Police say Kong was driving the pickup truck toward Hilo when he was pulled over by police on Volcano Highway (Route 11) in Mountain View near Kukui Camp Road. Kong allegedly ran into some bushes and avoided capture until he was apprehended Sunday night at an Ainaloa subdivision home.
Kong’s 31-year-old girlfriend, Maryellan Higa, also was in the truck. She was arrested on suspicion of hindering prosecution, but was released from custody without being charged. According to court documents filed by police, she told officers Kong kicked her in the side, grabbed her hair and forced her into the truck on Jan. 4, then drove to Panaewa Park in Hilo. There, she said, he brandished a black .22-caliber pistol and told her if she left him, he would shoot her.
A doctor confirmed Higa suffered a broken rib, documents state.
Higa was in court Thursday for another matter, but was not called to testify at the hearing.
Honolulu Police Cpl. Robert Dalbec, a bomb squad technician, testified he was brought in to examine the pickup truck and a backpack. He said a black semi-automatic handgun was found in the backpack, as was a Hawaii state ID card belonging to Kong.
Dalbec also described what appeared to be an improvised explosive device found in a milk crate in the bed of the truck. He described it as a 13-inch-long conical object made of polyvinyl chloride with an orange cap, wires and a string.

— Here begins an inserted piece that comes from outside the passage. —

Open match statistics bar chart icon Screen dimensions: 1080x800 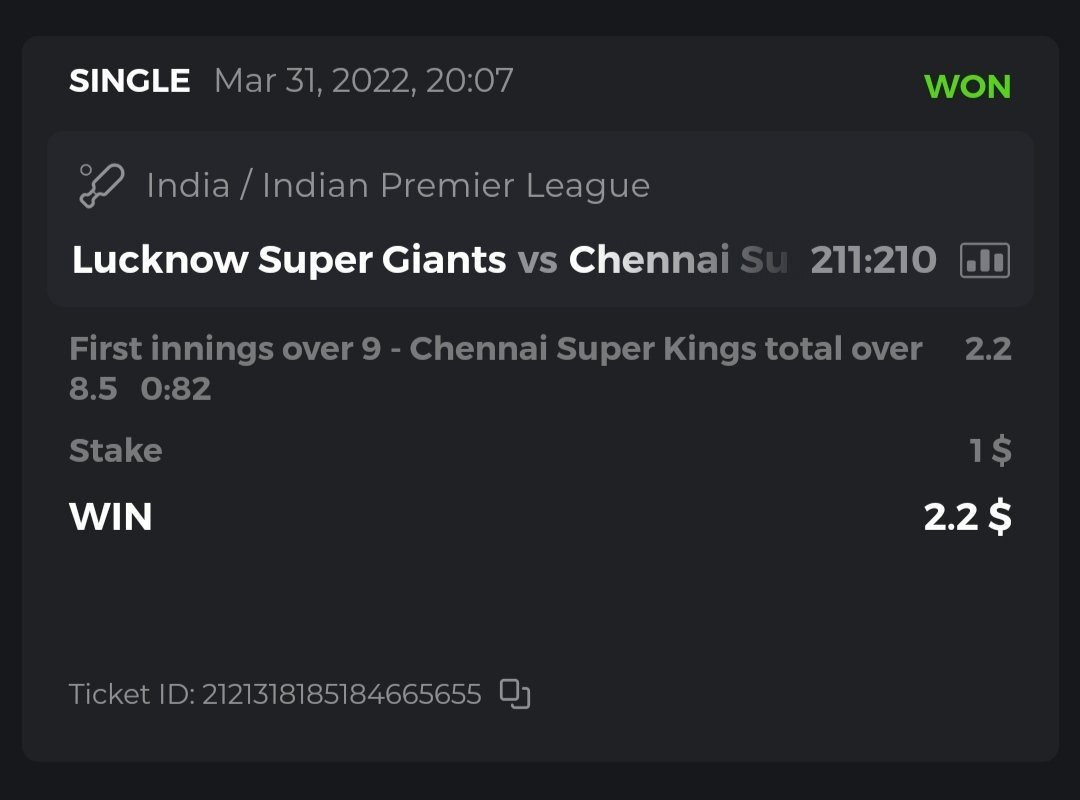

“Everything attached the way it was, it was homemade,” Dalbec said, and added an X-ray of the device showed “indicators that it could have explosives in it.”
“We basically shot it with high-speed water to take it apart, bust it up,” he said.
Dalbec said a “burn test” was performed on remnants of the device.
“After about a second or two with a flame on it, it burned rapidly,” he said. “I would say violent.”
The hearing is scheduled to continue at 2 p.m. Feb. 9 in Hilo District Court.